Eat - Smooth sailing
- The List
- 19 June 2007
Novelty abounds on a floating Leith restaurant with a colourful history
The Ocean Mist’s story is long and colourful. A steamer-trawler fitted out by the Royal Navy at the tail end of the Great War, she arrived too late for active service, and seemed fated to rust on the dockside. Thanks, however, to KE Guinness (a member of the famous Irish brewing dynasty) the ship was given a new lease of life, ferrying rally cars to the south of France and Italy.
Three decades later in 1965, she finally came to rest on Leith’s Kings Wark quay, becoming a familiar fixture there as a floating restaurant. But lack of business forced her doors to close in 2000. The proud old tub - the last of her kind - again faced a doubtful future.

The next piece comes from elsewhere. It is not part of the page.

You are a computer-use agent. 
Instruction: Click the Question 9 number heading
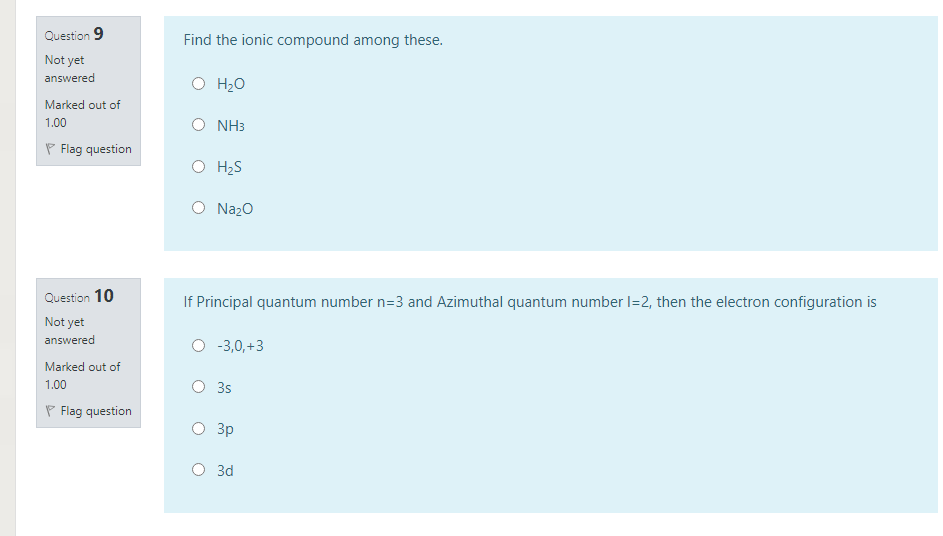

Uncertain, that was, until entrepreneurs Sassan Pour and Matthew Tabatabaie came along with their sights set on the lucrative, increasingly cosmopolitan Leith waterfront. At a cost of £1.1m the Ocean Mist has been fully refitted to house Cruz: a 90-seat restaurant, bar/club and function room/ conference suite across three levels.
Aesthetically, the job has been tastefully done: most skeletal features of the boat have been preserved - port holes, panelled ceilings and sloping decks (certain to be disorientating after a few drinks). Bar a lick of fresh white paint, the décor is minimal. Curved padded booths adorn the bar level; the restaurant floor is filled only by rows of smart black and white tables and chairs.
Being a boat that’s afloat, seafood is naturally prominent on the menu and much of it comes from local producers: Loch Fyne oysters or mussels and fresh Scottish salmon or lobster, for example. Assiette de poissons fume, a selection of smoked fish served with a leafy salad and horseradish cream, makes for an elegant starter.
Main courses are let down by some disappointingly simple shortcomings, however. The fish of the day - in this instance smoked sea bass - looks wonderful as it arrives still crackling on the plate, but the drizzle of tangy tomato sauce is barely enough to flavour one - let alone both - cuts of fish. Asparagus risotto, too, promises much with its thick creamy texture, but the truffle oil topping is overbearing, giving the dish an all too intense, even slightly sickly aroma.
There’s certainly much to be said for eating at Cruz as an experience: bright, airy, novel surrounds - plus swim-bys from Leith’s newest residents (a pair of swans with their three cygnets). Certainly among weekend drinkers and revellers, it promises to become a popular haunt. Whether Cruz can compete, however, with the established variety of other waterfront eateries - and add a famous new chapter to the ship’s proud 90-year history in the process - remains to be seen.
Cruz, The Shore, Leith, 0131 553 6699; www.thecruz.co.uk
Open daily, serving food from noon until about 10pm; bar open until 1am. Two-course evening meal is around £18
Take Three: Places to dine at sea
Ogilvie Terrace, Edinburgh, 0131 669 5516
The advantage that Zazou has over your typical floating restaurant is that it actually casts off its moorings. The voyage on this classic narrow-boat is reserved to the Union Canal, but the trip is nevertheless a large part of the appeal. Open only to groups of eight to 12, serving hearty lunches and dinners.
THE SEAFOOD CABIN
B8001, Skipness, 01880 760 207
Also known as the Crab Shack, the last time we visited the Seafood Cabin near Skipness (south of Tarbert on the Kintyre peninsula), a flush of wee ducklings nestled in the lawn amid the picnic tables and benches, while hens wandered about. Fresh seafood is cooked in a tiny retro caravan. Closed Saturdays and over winter.
THE TOP DECK @ THE FERRY
Anderston Quay, Glasgow, 0141 248 5376
Before the Clyde tunnel and Kingston bridge, this was one of the ferries that took people across the river. Hard to imagine today. Moored on the north banks, the Top Deck serves up buffalo wings and pakora, as well as main courses such as Mexican chilli, beef burgers and pizzas.